Transportation

Waterfront Trail Biking

Duluth is an active and fast moving city and there are many moving pieces that bring the city to life. From bikes to trains, hiking to cargo ships, and everything in between, transportation in all its forms is vital to the health of people, the environment and the economy. It’s what connects us to each other, and links us to the wider world.

At the start of Imagine Duluth 2035, the transportation focus group identified a list of research questions which can be found here.  After conducting two focus groups and researching data related to the questions, the following Draft Policy Statements have been created:

  • Lower infrastructure costs: To minimize construction and long-term maintenance costs, prioritize areas for development and redevelopment that maximize use of Duluth’s existing infrastructure. Existing streets should be rightsized to accommodate needs of users and, as they are reconstructed, should be evaluated for narrower lanes or road widths, or other strategies that will lower costs of both the road and stormwater infrastructure.
  • Improve street conditions for all users: An asset management approach should be used to extend the life of existing infrastructure, and the City’s Capital Improvement Plan (CIP) should address long-term reconstruction of roads in the worst condition; both of these need to be tied to a sustainable street funding mechanism and should prioritize streets used as transit lines, bike routes, or concentrations of pedestrians (such as near schools and commercial centers). Street design should include safety considerations for all modes.

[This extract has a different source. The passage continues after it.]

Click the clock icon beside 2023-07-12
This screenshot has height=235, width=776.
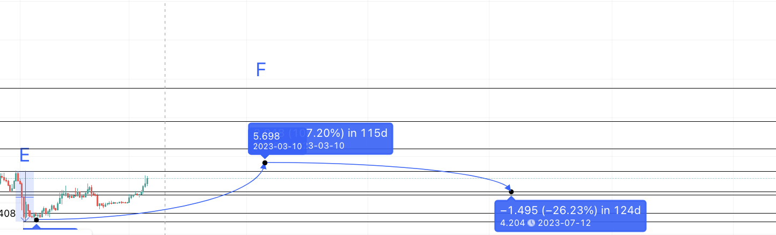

  • Increase multimodal options: Transportation choices that enhance the health of the community and provide transportation access for all will be prioritized over single-mode travel. Duluth’s transportation system shall include transit, biking, and walking as viable choices that are also safe and convenient.

  • Support city and neighborhood vitality: Transportation decisions should contribute to citizens’ and visitor’s quality of life and enhance the image of Duluth as an urban, progressive, outdoor city. Public investments should support private reinvestment in housing stock, neighborhood commercial districts, employment centers, and new mixed use areas.

  • Protect and enhance regional and freight transportation: Transportation planning in Duluth needs to recognize the importance of air, rail, water, and highway transportation.

  • Improve connections in downtown and Canal Park: Travel to and within these areas can be challenging in busy tourist seasons and during large events, and impacts quality of life as well as visitors’ experience. Congestion, parking, and wayfinding need special emphasis in this area of the city.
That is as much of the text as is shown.